*Task:* Set down the data below word for word, and leave the images aside.

*Records shown:*
---+---

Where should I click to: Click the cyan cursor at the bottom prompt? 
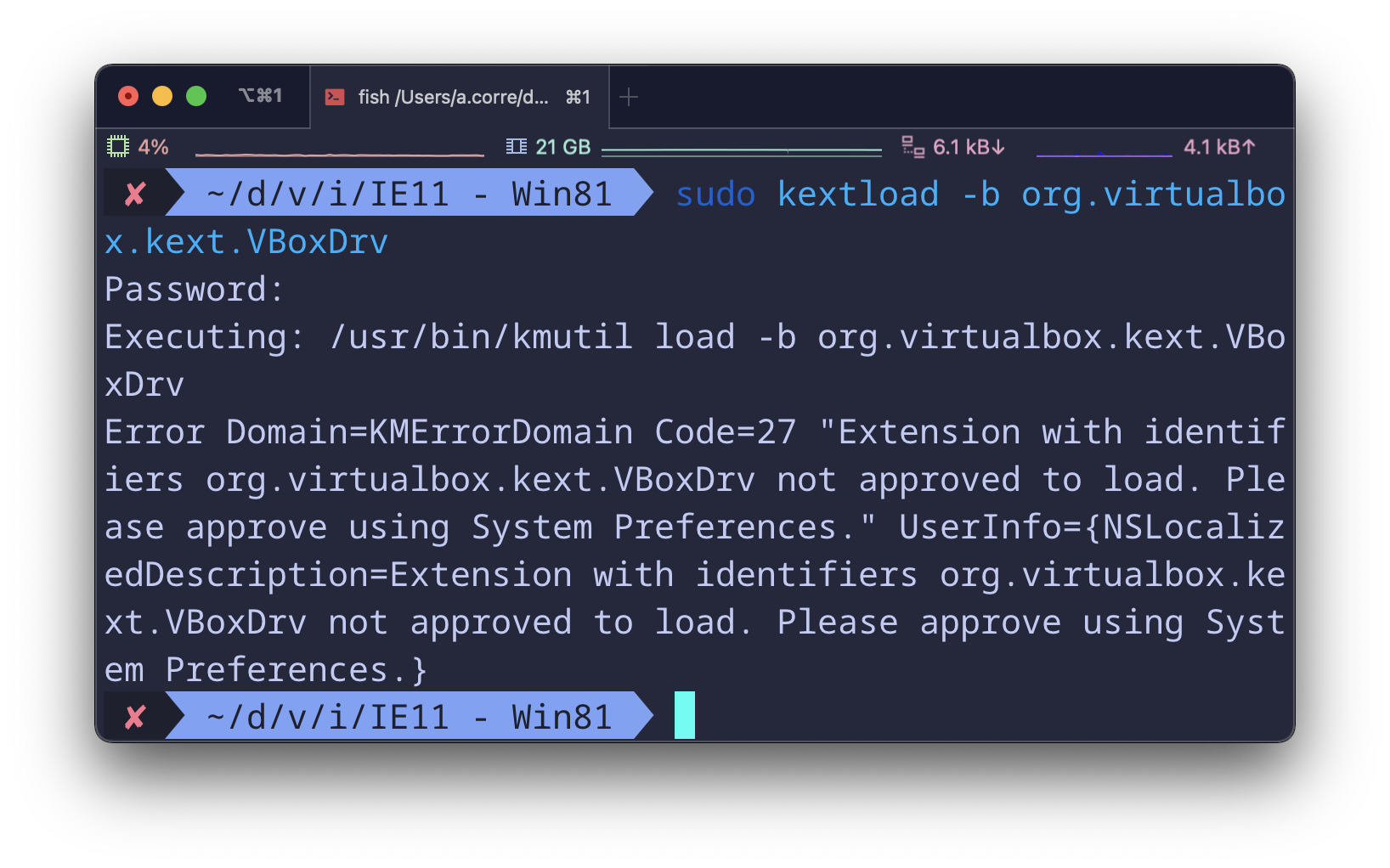[684, 715]
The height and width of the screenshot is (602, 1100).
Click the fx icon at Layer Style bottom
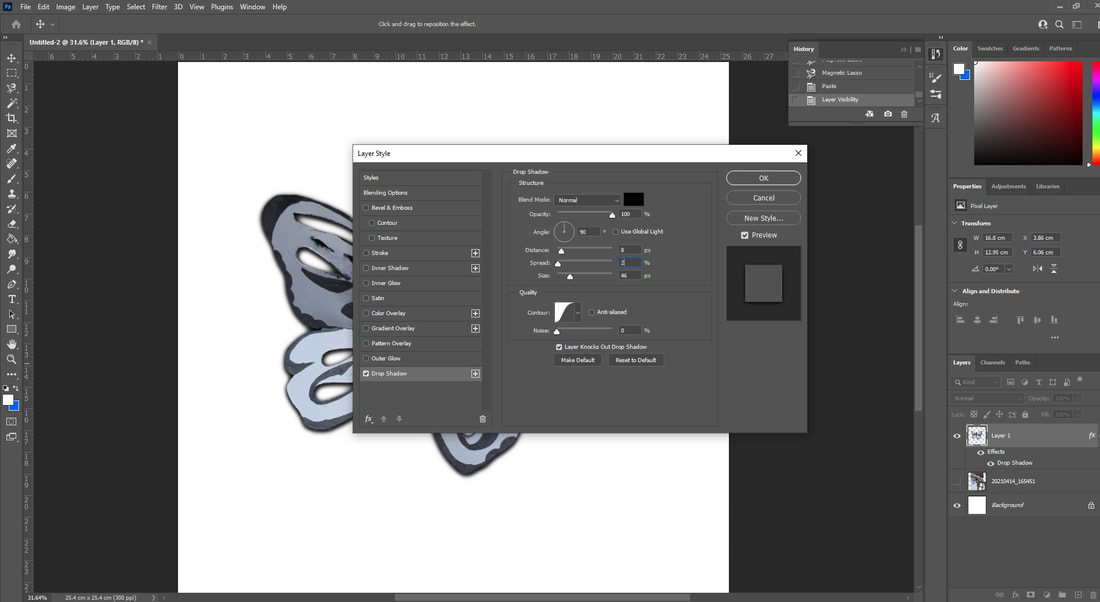click(368, 419)
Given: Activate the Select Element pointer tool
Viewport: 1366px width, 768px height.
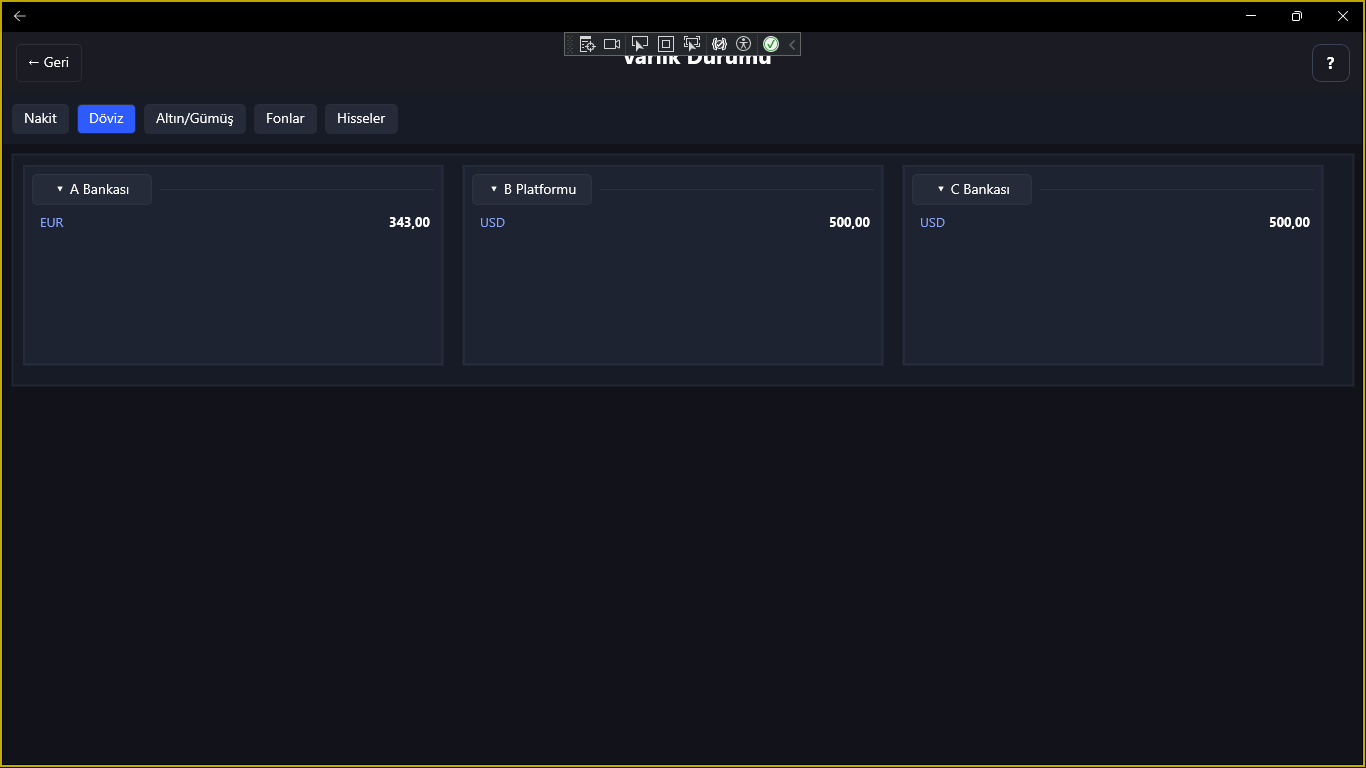Looking at the screenshot, I should pos(640,44).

---+---

*Result below:*
Where should I click to: Click the cyan cursor at the bottom prompt? 
[684, 715]
The height and width of the screenshot is (602, 1100).
Click the fx icon at Layer Style bottom
click(368, 419)
Given: Activate the Select Element pointer tool
Viewport: 1366px width, 768px height.
Looking at the screenshot, I should pos(640,44).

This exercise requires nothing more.